Der BR sollte seine Möglichkeiten gem BetrVG nutzen und einen externen Sachverstand und ggf. RA nach entsprechendem Beschluss in Anspruch nehmen. Es bedarf hierzu keiner Zustimmung des AG. Der BR kann hier gem. § 40 BetrVG handeln.

Externer Sachverstand kann vom BR in Anspruch genommen werden, er muss nur erst prüfen ob es diesen nicht intern gibt.

Weiter sollte der BR einer Einstellung der nichtbehinderten Bewerberin nicht zustimmen und so den AG notfalls in die Ersatzzustimmung durch das ArbG zwingen. Er sollte dann nur all seine Gründe für die Verweigerung der Zustimmung, also incl. des Hinweises, dass er hier einen Verstoß der AG gegen das AGG sieht aufführen.

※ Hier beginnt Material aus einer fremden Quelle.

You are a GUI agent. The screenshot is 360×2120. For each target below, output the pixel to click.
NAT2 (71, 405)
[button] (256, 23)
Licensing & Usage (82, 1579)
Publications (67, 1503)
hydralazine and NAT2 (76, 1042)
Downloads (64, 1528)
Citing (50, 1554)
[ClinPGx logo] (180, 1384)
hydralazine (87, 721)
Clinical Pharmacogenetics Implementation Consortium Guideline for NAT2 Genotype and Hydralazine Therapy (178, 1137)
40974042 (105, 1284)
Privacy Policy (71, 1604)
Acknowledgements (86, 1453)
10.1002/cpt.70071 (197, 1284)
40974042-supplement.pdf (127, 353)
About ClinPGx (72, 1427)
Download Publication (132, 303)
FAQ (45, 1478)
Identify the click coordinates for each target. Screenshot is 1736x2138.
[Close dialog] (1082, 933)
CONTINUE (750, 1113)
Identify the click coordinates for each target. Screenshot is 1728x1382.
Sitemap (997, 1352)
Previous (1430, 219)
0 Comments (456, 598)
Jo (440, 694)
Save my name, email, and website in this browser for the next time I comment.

» Was kann nun noch unternommen werden> Sollte die SBV die abgelehnte
» schwerbehinderte Bewerberin dazu ermutigen, das Angebot eines
» Gesprächstermin wahrzunehmen>
Ja, durchaus. Man kann sogar durchblicken lassen, dass man auch prüft ob hier nicht rechtliche Unterstützung zur Prüfung einer Klage wegen Verstoß gegen das AGG mit dem Ziel des Schadenersatzes und ggf. weiterer Entschädigung in Anspruch genommen werden sollte, da man hier durchaus eine Verletzung des AGG als gegeben ansieht.